La commissione ECON del Parlamento europeo ha approvato il regolamento che istituisce l’euro digitale (dovrebbe essere emesso a partire dal 2029). Dopo l’accordo politico di febbraio, è arrivato il primo via libera legislativo. La Commissione ECON (Affari economici e monetari) del Parlamento europeo ha approvato il regolamento che introduce l’euro digitale con 43 voti a favore, 14 contrari e un astenuto. In base alla roadmap della BCE (Banca Centrale Europea), il lancio dovrebbe avvenire nel 2029.

Sovranità, privacy e stabilità finanziaria

Il comunicato stampa chiarisce subito il principale motivo per cui verrà introdotto l’euro digitale: offrire a cittadini e imprese un metodo di pagamento privato, sicuro e innovativo, riducendo la dipendenza dai provider extra UE. L’uso dei pagamenti digitali è aumentato esponenzialmente sia online che nei negozi fisici. I cittadini europei usano principalmente carte Visa e Mastercard. L’emissione di euro digitali da parte della BCE ridurrebbe la dipendenza dai due circuiti di pagamento statunitensi.

L’euro digitale potrà essere utilizzato per pagamenti online, nei negozi e tra privati attraverso un “wallet” ricaricabile dal conto corrente collegato o con versamento di contanti. Funzionerà sia online che offline. Quest’ultima modalità permette pagamenti in assenza di connessione e sarà equivalente al denaro fisico, quindi non è previsto nessun rimborso in caso di furto del dispositivo (smartphone, tablet o smartwatch).

Privacy e protezione dei dati

Le transazioni verranno verificate senza esporre dati personali, a parte quelli strettamente necessari al funzionamento del sistema. La BCE non avrà accesso ai dati di identificazione personale. I servizi di base (apertura conto, gestione fondi e almeno uno strumento di pagamento) saranno gratuiti. I fornitori di servizi di pagamento (PSP) potranno addebitare costi per servizi aggiuntivi. Le commissioni per i commercianti saranno soggette ad un tetto massimo, mentre i pagamenti offline saranno completamente gratuiti.

    • I dati personali verranno protetti e non esposti
    • I servizi base saranno accessibili a tutti gratuitamente
    • I PSP potranno introdurre costi per funzionalità aggiuntive
    • I pagamenti offline non saranno addebitati ai commercianti

Sicurezza finanziaria e limiti

Per proteggere il sistema finanziario verrà imposto un limite alla quantità di euro digitali che ogni individuo può detenere.

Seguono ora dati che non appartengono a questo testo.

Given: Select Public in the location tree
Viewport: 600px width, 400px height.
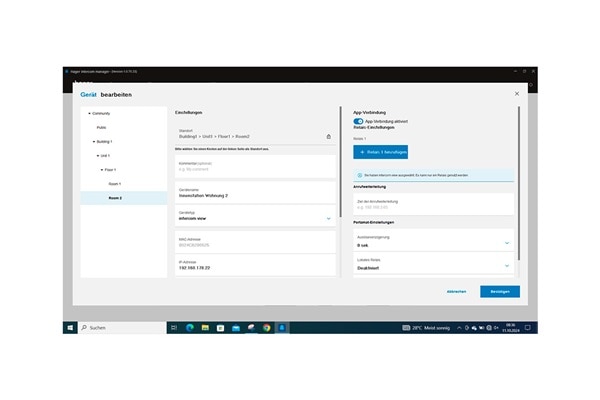Looking at the screenshot, I should point(102,128).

Questo limite verrà stabilito dalla Commissione europea sulla base delle raccomandazioni della BCE e rivisto almeno ogni due anni. Le aziende potranno detenere euro digitali solo per accumulare i pagamenti in entrata per un massimo di 24 ore.

    • Ogni individuo avrà un limite massimo di euro digitali
    • i limiti saranno rivisti ogni due anni
    • le aziende potranno conservare euro digitali solo per un periodo massimo di 24 ore

Prossimi passi

Il regolamento dovrà ora essere approvato dal Parlamento in seduta plenaria (entro luglio). Successivamente inizieranno i negoziati con il Consiglio. In base alla roadmap della BCE, la fase sperimentale inizierà nel 2027, se il regolamento verrà definitivamente approvato nel 2026. La prima emissione di euro digitali è prevista nel 2029.